**TEXT BLOCK:**
What if you had 4 GiB of memory? OSR5 does support that, unlikely as it used to be for most of us. Funny that it's file size is still 2GiB, while memory supports the full 4GiB. But there's a problem there: to analyze a system dump, you normally would copy it (using dd ) from the swap or dump device to a file on disk. But since the maximum size of a file is currently 2 GiB on OSR5, you could only copy half of a 4GiB dump. Given that, it would seem that there would be little value in having dump be more than 2 GiB no matter how much memory you had.

However, it turns out that "crash" (which is what you'd use to analyze the dump) can read directly from the dump device- you don't have to transfer it to a file. So in the case of a machine with more than 2 GiB of RAM, you might very well want a separate dump device. Even if you aren't capable of crash analysis, you could write the dump directly from the dump device to tape so that it could be sent to someone else. Are you likely to do that? Probably not. When most of us have panic problems, we either have a pretty good idea where it's coming from (because we just added something) or we just start ripping things out until the problem goes away.

The most common crash is a Panic Trap 0x0000000E, and that's often bad memory, which is both cheap and easy to fix.

**DATASET CONTENT:**
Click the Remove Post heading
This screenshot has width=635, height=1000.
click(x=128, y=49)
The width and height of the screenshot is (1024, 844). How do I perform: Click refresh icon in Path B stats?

**PARTS OF THE EXERCISE:**
1. From the OSR5 system dump text, list every device, file, or medium that a dump is said to be read from, copied to, or written to.
2. Write the next few sentences of the OSR5 system dump text, continuing from its final sentence.

**THE REPLIES:**
1.
- Swap device
- Dump device
- File on disk
- Tape

2.
Given the uses your machine is put to, what are the chances that you'd run "crash" to debug a dump or pay money for someone else to do it? Maybe you don't need that dump space at all? Remember though: if you have a crash and don't have enough dump space, it may be too late to change your mind.






You can test dumping with the "sysdump" program. This is actually a tool for copying, compressing and uncompressing dumps, but it can also be used to create a dump on demand. That could be useful if a kernel needs to be professionally examined or if you just want to test your dump device. You could, for example, run



/etc/sysdump -i /dev/mem -n /unix -o /dev/swap


Bela Lubkin commented on that:




This is a decent test, but!  If you do this to a running system which is
actually swapping, you will have a big problem.  You should have them
run `swap -l` first to make sure swap is idle.  You could then go into a
big discussion of what to do if it isn't, but I think that would be a
distraction.  (If it isn't: could run `swap -d /dev/swap` and see if
that works -- it will start shoving stuff in from swap, and it'll
succeed if there's enough RAM, as would be the case if you swapped once
for a little while but current memory requirements fit within RAM.
Otherwise they could make a swap _file_ and `swap -a` it, then `swap -d
/dev/swap` and it'll shuffle stuff from one to the other.)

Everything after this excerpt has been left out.